KOSONGSATU.ID — Di balik protes keras para kepala daerah itu, terdapat dua pandangan yang bertolak belakang: kebutuhan efisiensi fiskal versi pemerintah pusat dan beban anggaran nyata versi daerah.
Mengapa Menkeu Memotong TKD?
Menteri Keuangan Purbaya Yudhi Sadewa menjelaskan bahwa kebijakan pemotongan TKD bertujuan memperbaiki tata kelola dan efektivitas belanja daerah. Menurutnya, banyak dana transfer yang selama ini tidak dimanfaatkan sesuai peruntukan atau bahkan mengendap tanpa terserap optimal.
“Tidak semua uang yang dipakai benar-benar digunakan dengan betul,” ujar Purbaya (7/10).
Menurut Purbaya, Kemenkeu mencatat bahwa sebagian besar daerah masih memiliki sisa lebih perhitungan anggaran atau silpa besar. Data ini, kata dia, menunjukkan lemahnya penyerapan dana transfer. Karena itulah, ujar Purbaya, pemerintah memutuskan memangkas sebagian TKD hingga total Rp200 triliun—dengan alasan efisiensi serta penegakan akuntabilitas fiskal.

Kebijakan ini juga diklaim sebagai bagian dari upaya menjaga disiplin anggaran nasional, mencegah pemborosan belanja tidak produktif, dan memperkuat pengawasan pusat terhadap program yang bersentuhan langsung dengan masyarakat.

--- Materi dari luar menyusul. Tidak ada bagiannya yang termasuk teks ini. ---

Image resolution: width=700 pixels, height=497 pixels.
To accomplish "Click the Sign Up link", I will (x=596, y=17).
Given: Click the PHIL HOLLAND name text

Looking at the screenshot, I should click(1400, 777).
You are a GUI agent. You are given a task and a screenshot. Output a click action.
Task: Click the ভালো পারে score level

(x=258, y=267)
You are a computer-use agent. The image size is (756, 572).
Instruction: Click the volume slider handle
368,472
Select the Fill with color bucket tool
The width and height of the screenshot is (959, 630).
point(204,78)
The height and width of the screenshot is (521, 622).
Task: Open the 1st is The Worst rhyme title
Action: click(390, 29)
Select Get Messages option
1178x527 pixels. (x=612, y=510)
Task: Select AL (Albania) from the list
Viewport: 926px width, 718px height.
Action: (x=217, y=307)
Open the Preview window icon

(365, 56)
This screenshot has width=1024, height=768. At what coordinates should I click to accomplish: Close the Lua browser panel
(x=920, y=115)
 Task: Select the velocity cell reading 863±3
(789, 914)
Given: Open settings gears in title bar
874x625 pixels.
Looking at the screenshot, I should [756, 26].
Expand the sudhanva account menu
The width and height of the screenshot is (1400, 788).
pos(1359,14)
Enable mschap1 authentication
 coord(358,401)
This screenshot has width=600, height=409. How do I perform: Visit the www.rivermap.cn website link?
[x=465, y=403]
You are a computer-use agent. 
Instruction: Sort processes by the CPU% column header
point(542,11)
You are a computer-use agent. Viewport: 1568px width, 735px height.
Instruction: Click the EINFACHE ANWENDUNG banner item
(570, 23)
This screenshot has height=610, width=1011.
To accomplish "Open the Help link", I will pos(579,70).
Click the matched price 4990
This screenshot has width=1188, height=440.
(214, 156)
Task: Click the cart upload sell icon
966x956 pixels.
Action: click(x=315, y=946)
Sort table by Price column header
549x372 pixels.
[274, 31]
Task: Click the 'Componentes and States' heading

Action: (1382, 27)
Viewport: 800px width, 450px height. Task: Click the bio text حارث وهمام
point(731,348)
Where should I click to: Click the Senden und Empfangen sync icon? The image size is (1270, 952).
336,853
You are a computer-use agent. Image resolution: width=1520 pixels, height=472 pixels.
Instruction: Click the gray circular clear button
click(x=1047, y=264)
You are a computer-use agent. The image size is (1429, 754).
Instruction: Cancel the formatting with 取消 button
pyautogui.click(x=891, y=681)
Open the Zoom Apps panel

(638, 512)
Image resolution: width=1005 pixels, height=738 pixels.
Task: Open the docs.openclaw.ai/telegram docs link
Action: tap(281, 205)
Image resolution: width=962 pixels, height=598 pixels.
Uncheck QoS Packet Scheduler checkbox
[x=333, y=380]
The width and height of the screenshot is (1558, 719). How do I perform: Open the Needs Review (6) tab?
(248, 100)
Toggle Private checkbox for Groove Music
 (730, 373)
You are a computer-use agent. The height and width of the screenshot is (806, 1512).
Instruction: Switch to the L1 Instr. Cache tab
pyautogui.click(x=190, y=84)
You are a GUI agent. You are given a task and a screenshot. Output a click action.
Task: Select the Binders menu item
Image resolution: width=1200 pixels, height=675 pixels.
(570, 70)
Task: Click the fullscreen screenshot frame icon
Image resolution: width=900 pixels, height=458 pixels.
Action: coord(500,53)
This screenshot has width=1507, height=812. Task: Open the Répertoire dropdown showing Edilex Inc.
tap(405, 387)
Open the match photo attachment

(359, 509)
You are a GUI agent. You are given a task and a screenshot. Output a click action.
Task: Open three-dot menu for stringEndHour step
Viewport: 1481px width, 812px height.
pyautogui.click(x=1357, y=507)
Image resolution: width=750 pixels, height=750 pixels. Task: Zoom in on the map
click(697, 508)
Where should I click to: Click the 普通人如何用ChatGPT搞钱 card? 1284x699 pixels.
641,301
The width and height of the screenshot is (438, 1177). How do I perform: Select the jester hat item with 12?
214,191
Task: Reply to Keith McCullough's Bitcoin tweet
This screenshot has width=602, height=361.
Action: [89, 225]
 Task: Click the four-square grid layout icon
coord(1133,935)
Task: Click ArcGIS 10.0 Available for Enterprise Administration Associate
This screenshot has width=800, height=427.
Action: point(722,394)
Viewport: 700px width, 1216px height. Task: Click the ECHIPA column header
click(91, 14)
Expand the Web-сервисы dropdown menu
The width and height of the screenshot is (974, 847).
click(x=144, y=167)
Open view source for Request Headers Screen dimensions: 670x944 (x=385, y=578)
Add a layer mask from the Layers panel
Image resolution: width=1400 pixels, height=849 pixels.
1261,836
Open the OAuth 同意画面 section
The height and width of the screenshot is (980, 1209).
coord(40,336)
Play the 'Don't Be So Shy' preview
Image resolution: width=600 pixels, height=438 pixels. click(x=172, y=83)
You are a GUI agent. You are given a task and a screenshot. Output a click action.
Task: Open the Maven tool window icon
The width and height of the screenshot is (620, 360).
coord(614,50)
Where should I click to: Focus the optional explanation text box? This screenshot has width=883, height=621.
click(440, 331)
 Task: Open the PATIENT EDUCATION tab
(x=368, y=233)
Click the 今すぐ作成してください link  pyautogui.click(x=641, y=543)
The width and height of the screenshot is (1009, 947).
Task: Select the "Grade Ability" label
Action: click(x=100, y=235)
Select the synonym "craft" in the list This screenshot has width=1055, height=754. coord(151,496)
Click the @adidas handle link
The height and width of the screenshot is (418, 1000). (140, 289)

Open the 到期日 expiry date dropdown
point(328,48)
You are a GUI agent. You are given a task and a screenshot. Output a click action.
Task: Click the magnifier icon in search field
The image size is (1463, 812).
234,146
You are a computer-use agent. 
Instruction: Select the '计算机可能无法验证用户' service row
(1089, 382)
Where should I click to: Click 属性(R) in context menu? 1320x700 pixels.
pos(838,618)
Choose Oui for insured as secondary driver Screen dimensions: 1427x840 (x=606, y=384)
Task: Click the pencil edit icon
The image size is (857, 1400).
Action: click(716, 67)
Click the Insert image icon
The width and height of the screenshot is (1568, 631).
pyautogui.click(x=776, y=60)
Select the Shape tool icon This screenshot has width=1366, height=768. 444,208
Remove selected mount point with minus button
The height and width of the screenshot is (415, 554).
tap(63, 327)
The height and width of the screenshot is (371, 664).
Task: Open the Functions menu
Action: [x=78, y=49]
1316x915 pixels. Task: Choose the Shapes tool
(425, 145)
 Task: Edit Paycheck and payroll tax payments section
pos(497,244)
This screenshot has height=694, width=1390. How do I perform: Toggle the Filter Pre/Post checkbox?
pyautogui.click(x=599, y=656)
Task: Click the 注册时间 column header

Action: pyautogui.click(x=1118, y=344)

Bersamaan dengan pemangkasan TKD, alokasi untuk program nasional yang dikendalikan langsung oleh pusat justru meningkat — dari Rp900 triliun menjadi Rp1.300 triliun.
“Tujuannya bukan memangkas pembangunan, melainkan memastikan setiap rupiah memberi manfaat nyata,” tegas Purbaya.
Kenapa Gubernur Menolak?
Namun, bagi para kepala daerah, langkah Kemenkeu dianggap sebagai pukulan telak terhadap otonomi dan keseimbangan pembangunan.
Dalam pertemuan di Kantor Kemenkeu, Jakarta (7/10), yang diinisiasi Asosiasi Pemerintah Provinsi Seluruh Indonesia (APPSI), 18 gubernur hadir langsung untuk menyampaikan penolakan.
Gubernur Maluku Utara Sherly Tjoanda menyebut pemotongan hingga 30 persen di tingkat provinsi — bahkan 60–70 persen di beberapa kabupaten seperti di Jawa Tengah — akan melumpuhkan banyak program prioritas.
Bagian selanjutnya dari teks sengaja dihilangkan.